[Biopython-dev] [biopython-dev] SeqFeature comparison for equality

Joshua Ismael Haase Hernández hahj87 at gmail.com
Mon Oct 17 17:57:53 UTC 2011


El 17 de octubre de 2011 12:15, Peter Cock <p.j.a.cock at googlemail.com>escribió:

> Hi Joshua,
>
> Could you CC the biopython-dev mailing list, unless you
> specifically want to discuss something in private?
>

Sorry about that, I thought i was answering to mailin list.

>
> 2011/10/17 Joshua Ismael Haase Hernández <hahj87 at gmail.com>:
> > I'm on it.
> >
> > Will add __eq__ to FeatureLocation on trunk.
>
> Great.
>
> In the short term, you can just work on it directly with a copy of the
> official repository and send me a patch (use git patch > file.patch)
>
> The "best" way is to fork biopython on github, and create your
> own branch with these changes.
>
> > I think BeforeLocation should check if the second is before,
> > After check if it is after, etc, and this can be done in locations.
> >
> > Before I implement those: do you agree?
> >
> > In that case, AbstractLocation instances
> > should check if ExactLocation instances are
> > inside their range, and AbstractLocation
> > instances to be exactly the same.
>
>
This positions would be the same:

OneOfPosition(5, 11, 15),
ExactPosition(11),
AfterPosition(4),
BeforePosition(16),
WithinPosition(5, 16),


> No.

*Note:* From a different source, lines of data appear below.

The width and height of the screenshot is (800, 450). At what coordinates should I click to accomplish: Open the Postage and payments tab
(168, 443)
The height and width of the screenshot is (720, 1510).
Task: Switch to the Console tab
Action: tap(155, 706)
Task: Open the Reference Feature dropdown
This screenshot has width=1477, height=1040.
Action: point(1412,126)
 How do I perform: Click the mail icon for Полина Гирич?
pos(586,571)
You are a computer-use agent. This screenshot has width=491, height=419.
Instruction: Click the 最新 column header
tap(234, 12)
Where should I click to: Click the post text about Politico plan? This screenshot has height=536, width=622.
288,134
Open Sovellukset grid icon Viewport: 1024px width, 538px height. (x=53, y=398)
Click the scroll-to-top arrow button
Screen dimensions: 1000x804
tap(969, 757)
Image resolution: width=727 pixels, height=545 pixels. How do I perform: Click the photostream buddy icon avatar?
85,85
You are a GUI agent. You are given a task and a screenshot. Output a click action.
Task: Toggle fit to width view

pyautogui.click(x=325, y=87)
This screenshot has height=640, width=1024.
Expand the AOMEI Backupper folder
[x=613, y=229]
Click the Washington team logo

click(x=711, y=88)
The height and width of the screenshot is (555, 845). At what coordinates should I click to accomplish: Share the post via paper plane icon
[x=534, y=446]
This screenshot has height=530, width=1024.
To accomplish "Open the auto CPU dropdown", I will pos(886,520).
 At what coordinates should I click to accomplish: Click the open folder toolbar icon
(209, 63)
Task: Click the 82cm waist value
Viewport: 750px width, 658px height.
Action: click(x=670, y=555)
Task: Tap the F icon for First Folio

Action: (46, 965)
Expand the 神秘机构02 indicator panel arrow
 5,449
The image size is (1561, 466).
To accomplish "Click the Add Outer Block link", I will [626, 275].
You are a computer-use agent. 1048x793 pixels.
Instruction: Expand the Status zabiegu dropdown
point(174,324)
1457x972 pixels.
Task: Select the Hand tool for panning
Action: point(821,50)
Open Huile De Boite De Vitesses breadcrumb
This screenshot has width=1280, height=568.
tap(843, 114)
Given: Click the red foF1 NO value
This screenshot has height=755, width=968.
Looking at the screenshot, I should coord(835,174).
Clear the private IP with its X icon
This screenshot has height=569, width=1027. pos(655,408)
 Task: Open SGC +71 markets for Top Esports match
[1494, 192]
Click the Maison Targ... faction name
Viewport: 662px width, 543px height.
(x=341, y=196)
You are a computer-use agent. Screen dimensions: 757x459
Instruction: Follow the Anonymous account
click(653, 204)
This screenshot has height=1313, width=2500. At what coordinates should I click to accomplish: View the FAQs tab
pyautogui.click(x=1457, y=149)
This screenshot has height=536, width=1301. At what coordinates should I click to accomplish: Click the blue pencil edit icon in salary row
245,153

Having tried this myself, it is very complicated.
>

I think I'm missing something, why is it hard?,
I see it as a cases listing.


> Also, there are constraints with the Python language
> about equality, hashing and comparisons (e.g. for
> membership in lists, or use as dictionary keys).
>

I don't think anyone should use Features as dictionary keys,
they will use Feature Id for that, but maybe someona wants a
set of features (which just now is like a list of all sequences)...

I which cases that should be a problem? (I'm biothechnology
engineer, so I don't see all caveats, and i don't really have
deep undestanding about how python works)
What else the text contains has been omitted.